There’s a fine example in the latest World Economic Outlook, which makes a strong case that “normal” real interest rates have fallen substantially over time, and not just because of the financial crisis:
What does this imply for policy? Here we go:
With respect to monetary policy, a period of continued low real interest rates could mean that the neutral policy rate will be lower than it was in the 1990s or the early 2000s. It could also increase the probability that the nominal interest rate will hit the zero lower bound in the event of adverse shocks to demand with inflation targets of about 2 percent. This, in turn, could have implications for the appropriate monetary policy framework.
What does that actually say? Well, my subtitled version says this: Raise the inflation target to 4 percent, dummies. But the IMF wouldn’t,and presumably can’t, say that outright. And I suspect that the people who need to hear that won’t at all get what the Fund is really saying.
Secular stagnation, here we come.
David Beckworth´s subtitled version says something different (from Twitter): “Funny, Paul Krugman sees IMF paper as call for 4% inflation whereas my first reaction was this is why we need NGDLT.”

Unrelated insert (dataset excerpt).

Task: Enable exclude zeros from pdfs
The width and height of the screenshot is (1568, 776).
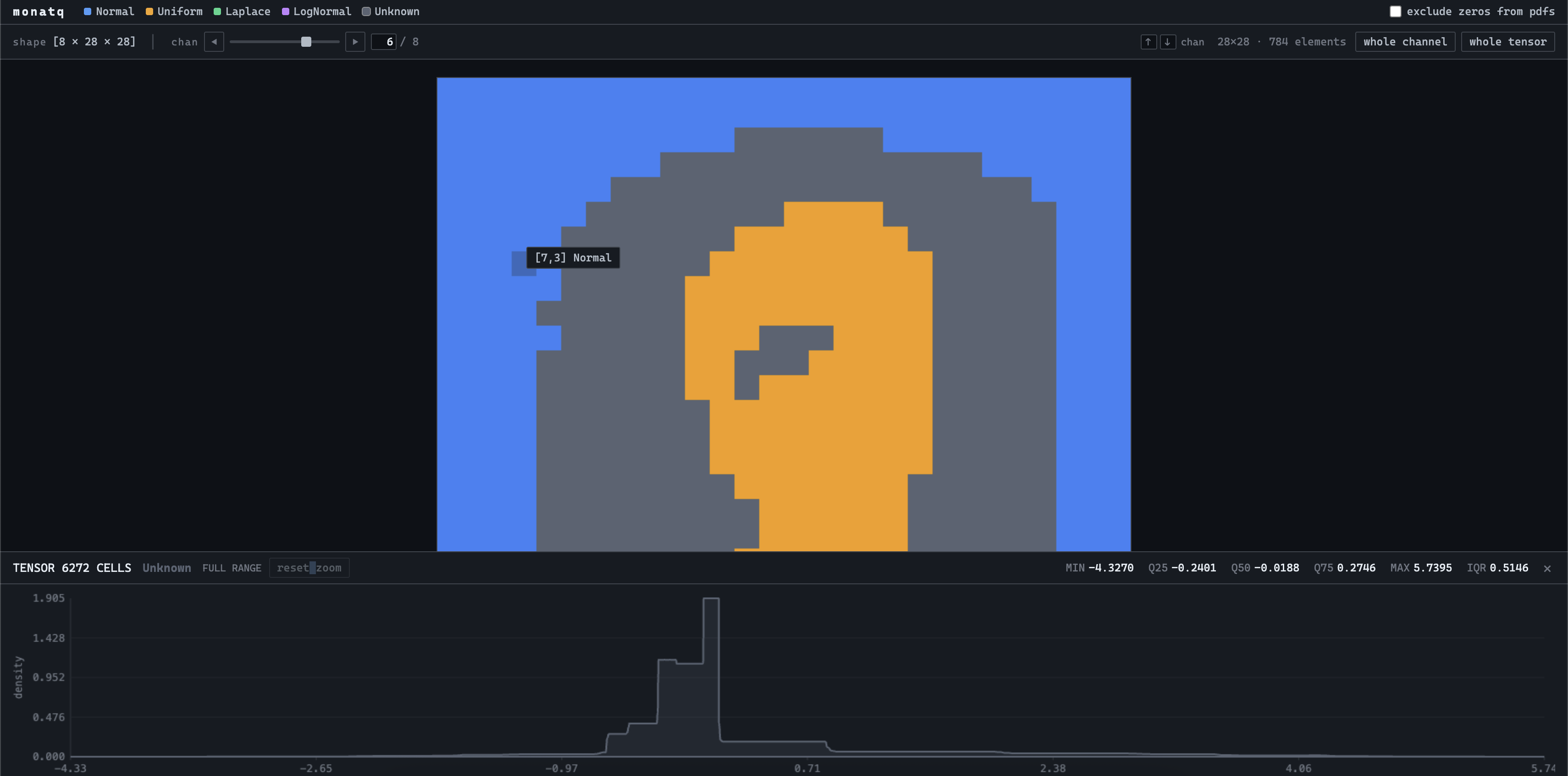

Given the “in the event of an adverse shock to demand” qualifier of the IMF, I believe David has the right conjecture. In any case, if the Central Bank is targeting NGDP (level target) it shouldn´t react to a supply (real) shock at all. But it would be obliged to do so in case of inflation targeting. Note that the IMF says “it could have implications for the monetary policy framework”. That indicates the need to change the framework, not just the target rate of inflation.
By changing the inflation target because circumstances would so require, the target becomes a “moving goalpost”, in which case it will not command the credibility necessary for it to coordinate expectations successfully. An NGDPLT framework would not have those deficiencies.
Update: This is the sort of thinking mode that prevents one from thinking outside the box:
“Inflation targeting did not prevent financial instability before the Crisis nor did it provide sufficient stimulus after the Crisis.”
Change it to: “Inflation targeting did not prevent nominal instability before the Crisis nor did it provide sufficient stimulus after the Crisis” and the ‘solution’ becomes clear!